---------- MATERIALS PROVIDED

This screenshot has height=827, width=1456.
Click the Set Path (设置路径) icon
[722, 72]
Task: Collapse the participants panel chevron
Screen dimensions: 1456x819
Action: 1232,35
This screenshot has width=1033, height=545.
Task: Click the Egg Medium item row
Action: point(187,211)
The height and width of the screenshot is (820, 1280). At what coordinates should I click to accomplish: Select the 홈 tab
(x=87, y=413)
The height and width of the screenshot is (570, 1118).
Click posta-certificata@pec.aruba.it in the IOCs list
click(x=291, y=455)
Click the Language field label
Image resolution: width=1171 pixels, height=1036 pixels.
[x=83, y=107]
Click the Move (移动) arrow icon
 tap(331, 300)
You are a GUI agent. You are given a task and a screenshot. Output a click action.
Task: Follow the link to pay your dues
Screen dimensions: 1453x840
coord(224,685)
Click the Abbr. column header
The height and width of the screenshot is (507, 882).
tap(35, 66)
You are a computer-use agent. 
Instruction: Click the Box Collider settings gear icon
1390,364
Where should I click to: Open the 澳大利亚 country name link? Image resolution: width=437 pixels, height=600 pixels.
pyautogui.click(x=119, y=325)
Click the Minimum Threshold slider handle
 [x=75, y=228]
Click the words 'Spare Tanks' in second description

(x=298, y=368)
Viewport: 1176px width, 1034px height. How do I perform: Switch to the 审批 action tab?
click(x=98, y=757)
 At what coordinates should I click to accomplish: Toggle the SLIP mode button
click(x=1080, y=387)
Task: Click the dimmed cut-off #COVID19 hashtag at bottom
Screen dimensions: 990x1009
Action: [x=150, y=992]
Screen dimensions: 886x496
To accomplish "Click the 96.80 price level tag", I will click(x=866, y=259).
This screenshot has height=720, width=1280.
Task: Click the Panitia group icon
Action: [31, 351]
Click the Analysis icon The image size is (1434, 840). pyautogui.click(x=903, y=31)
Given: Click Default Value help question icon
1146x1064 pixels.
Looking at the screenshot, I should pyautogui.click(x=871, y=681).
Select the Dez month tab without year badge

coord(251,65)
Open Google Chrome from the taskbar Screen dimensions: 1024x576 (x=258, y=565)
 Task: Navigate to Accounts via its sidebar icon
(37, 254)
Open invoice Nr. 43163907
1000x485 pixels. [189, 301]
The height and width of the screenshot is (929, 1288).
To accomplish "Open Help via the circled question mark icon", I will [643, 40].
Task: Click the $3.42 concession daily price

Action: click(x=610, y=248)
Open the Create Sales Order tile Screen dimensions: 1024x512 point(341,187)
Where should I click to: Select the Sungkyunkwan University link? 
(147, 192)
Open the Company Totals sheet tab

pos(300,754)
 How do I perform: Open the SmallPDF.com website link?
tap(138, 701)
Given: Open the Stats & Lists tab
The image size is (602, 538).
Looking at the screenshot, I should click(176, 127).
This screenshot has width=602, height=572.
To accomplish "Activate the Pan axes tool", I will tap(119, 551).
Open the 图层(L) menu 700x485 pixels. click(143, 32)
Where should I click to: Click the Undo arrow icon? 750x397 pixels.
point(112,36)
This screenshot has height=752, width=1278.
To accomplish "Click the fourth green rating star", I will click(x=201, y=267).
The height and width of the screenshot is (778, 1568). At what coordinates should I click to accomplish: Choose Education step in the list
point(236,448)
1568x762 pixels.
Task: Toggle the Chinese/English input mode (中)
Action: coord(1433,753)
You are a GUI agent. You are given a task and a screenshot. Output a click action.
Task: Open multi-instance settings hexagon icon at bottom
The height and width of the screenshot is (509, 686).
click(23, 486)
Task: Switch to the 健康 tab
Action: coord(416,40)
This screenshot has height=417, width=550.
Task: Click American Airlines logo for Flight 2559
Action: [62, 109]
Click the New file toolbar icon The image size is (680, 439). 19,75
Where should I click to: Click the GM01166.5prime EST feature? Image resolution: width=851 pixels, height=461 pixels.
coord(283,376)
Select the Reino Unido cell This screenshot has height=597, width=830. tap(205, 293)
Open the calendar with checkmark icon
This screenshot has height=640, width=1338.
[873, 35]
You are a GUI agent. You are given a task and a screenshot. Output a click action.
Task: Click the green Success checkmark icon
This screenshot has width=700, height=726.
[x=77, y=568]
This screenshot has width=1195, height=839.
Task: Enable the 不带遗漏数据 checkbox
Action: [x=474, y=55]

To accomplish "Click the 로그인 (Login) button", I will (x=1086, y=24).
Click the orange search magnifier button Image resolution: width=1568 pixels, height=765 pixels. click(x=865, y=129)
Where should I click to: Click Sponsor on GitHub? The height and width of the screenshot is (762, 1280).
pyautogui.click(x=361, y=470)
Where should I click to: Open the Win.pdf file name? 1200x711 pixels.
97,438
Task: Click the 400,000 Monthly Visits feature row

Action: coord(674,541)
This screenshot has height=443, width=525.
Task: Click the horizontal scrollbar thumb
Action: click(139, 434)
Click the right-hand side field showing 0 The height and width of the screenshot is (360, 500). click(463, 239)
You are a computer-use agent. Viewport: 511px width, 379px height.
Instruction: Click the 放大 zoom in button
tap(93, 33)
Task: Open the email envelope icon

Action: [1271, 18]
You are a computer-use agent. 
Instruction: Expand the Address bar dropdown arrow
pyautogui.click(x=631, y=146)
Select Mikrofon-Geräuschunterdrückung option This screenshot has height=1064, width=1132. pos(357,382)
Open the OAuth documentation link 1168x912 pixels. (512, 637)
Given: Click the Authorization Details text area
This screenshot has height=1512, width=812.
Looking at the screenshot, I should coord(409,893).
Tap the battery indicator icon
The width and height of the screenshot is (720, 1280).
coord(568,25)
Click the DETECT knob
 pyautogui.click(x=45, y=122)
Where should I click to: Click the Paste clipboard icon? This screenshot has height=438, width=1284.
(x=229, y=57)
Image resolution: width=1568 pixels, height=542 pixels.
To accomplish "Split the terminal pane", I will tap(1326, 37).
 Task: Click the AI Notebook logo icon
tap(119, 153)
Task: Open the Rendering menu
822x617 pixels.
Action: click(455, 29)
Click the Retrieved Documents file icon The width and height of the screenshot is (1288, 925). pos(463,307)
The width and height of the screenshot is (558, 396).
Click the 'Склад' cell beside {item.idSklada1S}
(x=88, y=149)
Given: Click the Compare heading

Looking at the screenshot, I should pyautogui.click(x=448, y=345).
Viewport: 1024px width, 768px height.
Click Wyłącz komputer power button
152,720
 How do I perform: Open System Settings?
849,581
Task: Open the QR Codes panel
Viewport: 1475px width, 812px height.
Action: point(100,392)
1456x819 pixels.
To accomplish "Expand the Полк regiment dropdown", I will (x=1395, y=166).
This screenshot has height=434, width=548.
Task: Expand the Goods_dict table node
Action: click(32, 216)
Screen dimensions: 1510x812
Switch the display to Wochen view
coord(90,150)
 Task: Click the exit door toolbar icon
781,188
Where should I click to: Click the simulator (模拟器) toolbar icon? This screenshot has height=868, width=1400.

--------------------

§ **PROBLEM DETAILS**:
Please copy every item above line for line, with no changes.

§ **IN RESPONSE**:
This screenshot has height=827, width=1456.
Click the Set Path (设置路径) icon
[722, 72]
Task: Collapse the participants panel chevron
Screen dimensions: 1456x819
Action: 1232,35
This screenshot has width=1033, height=545.
Task: Click the Egg Medium item row
Action: point(187,211)
The height and width of the screenshot is (820, 1280). At what coordinates should I click to accomplish: Select the 홈 tab
(x=87, y=413)
The height and width of the screenshot is (570, 1118).
Click posta-certificata@pec.aruba.it in the IOCs list
click(x=291, y=455)
Click the Language field label
Image resolution: width=1171 pixels, height=1036 pixels.
[x=83, y=107]
Click the Move (移动) arrow icon
 tap(331, 300)
You are a GUI agent. You are given a task and a screenshot. Output a click action.
Task: Follow the link to pay your dues
Screen dimensions: 1453x840
coord(224,685)
Click the Abbr. column header
The height and width of the screenshot is (507, 882).
tap(35, 66)
You are a computer-use agent. 
Instruction: Click the Box Collider settings gear icon
1390,364
Where should I click to: Open the 澳大利亚 country name link? Image resolution: width=437 pixels, height=600 pixels.
pyautogui.click(x=119, y=325)
Click the Minimum Threshold slider handle
 [x=75, y=228]
Click the words 'Spare Tanks' in second description

(x=298, y=368)
Viewport: 1176px width, 1034px height. How do I perform: Switch to the 审批 action tab?
click(x=98, y=757)
 At what coordinates should I click to accomplish: Toggle the SLIP mode button
click(x=1080, y=387)
Task: Click the dimmed cut-off #COVID19 hashtag at bottom
Screen dimensions: 990x1009
Action: [x=150, y=992]
Screen dimensions: 886x496
To accomplish "Click the 96.80 price level tag", I will click(x=866, y=259).
This screenshot has height=720, width=1280.
Task: Click the Panitia group icon
Action: [31, 351]
Click the Analysis icon The image size is (1434, 840). pyautogui.click(x=903, y=31)
Given: Click Default Value help question icon
1146x1064 pixels.
Looking at the screenshot, I should pyautogui.click(x=871, y=681).
Select the Dez month tab without year badge

coord(251,65)
Open Google Chrome from the taskbar Screen dimensions: 1024x576 (x=258, y=565)
 Task: Navigate to Accounts via its sidebar icon
(37, 254)
Open invoice Nr. 43163907
1000x485 pixels. [189, 301]
The height and width of the screenshot is (929, 1288).
To accomplish "Open Help via the circled question mark icon", I will [643, 40].
Task: Click the $3.42 concession daily price

Action: click(x=610, y=248)
Open the Create Sales Order tile Screen dimensions: 1024x512 point(341,187)
Where should I click to: Select the Sungkyunkwan University link? 
(147, 192)
Open the Company Totals sheet tab

pos(300,754)
 How do I perform: Open the SmallPDF.com website link?
tap(138, 701)
Given: Open the Stats & Lists tab
The image size is (602, 538).
Looking at the screenshot, I should click(176, 127).
This screenshot has width=602, height=572.
To accomplish "Activate the Pan axes tool", I will tap(119, 551).
Open the 图层(L) menu 700x485 pixels. click(143, 32)
Where should I click to: Click the Undo arrow icon? 750x397 pixels.
point(112,36)
This screenshot has height=752, width=1278.
To accomplish "Click the fourth green rating star", I will click(x=201, y=267).
The height and width of the screenshot is (778, 1568). At what coordinates should I click to accomplish: Choose Education step in the list
point(236,448)
1568x762 pixels.
Task: Toggle the Chinese/English input mode (中)
Action: coord(1433,753)
You are a GUI agent. You are given a task and a screenshot. Output a click action.
Task: Open multi-instance settings hexagon icon at bottom
The height and width of the screenshot is (509, 686).
click(23, 486)
Task: Switch to the 健康 tab
Action: coord(416,40)
This screenshot has height=417, width=550.
Task: Click American Airlines logo for Flight 2559
Action: [62, 109]
Click the New file toolbar icon The image size is (680, 439). 19,75
Where should I click to: Click the GM01166.5prime EST feature? Image resolution: width=851 pixels, height=461 pixels.
coord(283,376)
Select the Reino Unido cell This screenshot has height=597, width=830. tap(205, 293)
Open the calendar with checkmark icon
This screenshot has height=640, width=1338.
[873, 35]
You are a GUI agent. You are given a task and a screenshot. Output a click action.
Task: Click the green Success checkmark icon
This screenshot has width=700, height=726.
[x=77, y=568]
This screenshot has width=1195, height=839.
Task: Enable the 不带遗漏数据 checkbox
Action: [x=474, y=55]

To accomplish "Click the 로그인 (Login) button", I will (x=1086, y=24).
Click the orange search magnifier button Image resolution: width=1568 pixels, height=765 pixels. click(x=865, y=129)
Where should I click to: Click Sponsor on GitHub? The height and width of the screenshot is (762, 1280).
pyautogui.click(x=361, y=470)
Where should I click to: Open the Win.pdf file name? 1200x711 pixels.
97,438
Task: Click the 400,000 Monthly Visits feature row

Action: coord(674,541)
This screenshot has height=443, width=525.
Task: Click the horizontal scrollbar thumb
Action: click(139, 434)
Click the right-hand side field showing 0 The height and width of the screenshot is (360, 500). click(463, 239)
You are a computer-use agent. Viewport: 511px width, 379px height.
Instruction: Click the 放大 zoom in button
tap(93, 33)
Task: Open the email envelope icon

Action: [1271, 18]
You are a computer-use agent. 
Instruction: Expand the Address bar dropdown arrow
pyautogui.click(x=631, y=146)
Select Mikrofon-Geräuschunterdrückung option This screenshot has height=1064, width=1132. pos(357,382)
Open the OAuth documentation link 1168x912 pixels. (512, 637)
Given: Click the Authorization Details text area
This screenshot has height=1512, width=812.
Looking at the screenshot, I should coord(409,893).
Tap the battery indicator icon
The width and height of the screenshot is (720, 1280).
coord(568,25)
Click the DETECT knob
 pyautogui.click(x=45, y=122)
Where should I click to: Click the Paste clipboard icon? This screenshot has height=438, width=1284.
(x=229, y=57)
Image resolution: width=1568 pixels, height=542 pixels.
To accomplish "Split the terminal pane", I will tap(1326, 37).
 Task: Click the AI Notebook logo icon
tap(119, 153)
Task: Open the Rendering menu
822x617 pixels.
Action: click(455, 29)
Click the Retrieved Documents file icon The width and height of the screenshot is (1288, 925). pos(463,307)
The width and height of the screenshot is (558, 396).
Click the 'Склад' cell beside {item.idSklada1S}
(x=88, y=149)
Given: Click the Compare heading

Looking at the screenshot, I should pyautogui.click(x=448, y=345).
Viewport: 1024px width, 768px height.
Click Wyłącz komputer power button
152,720
 How do I perform: Open System Settings?
849,581
Task: Open the QR Codes panel
Viewport: 1475px width, 812px height.
Action: point(100,392)
1456x819 pixels.
To accomplish "Expand the Полк regiment dropdown", I will (x=1395, y=166).
This screenshot has height=434, width=548.
Task: Expand the Goods_dict table node
Action: click(32, 216)
Screen dimensions: 1510x812
Switch the display to Wochen view
coord(90,150)
 Task: Click the exit door toolbar icon
781,188
Where should I click to: Click the simulator (模拟器) toolbar icon? This screenshot has height=868, width=1400.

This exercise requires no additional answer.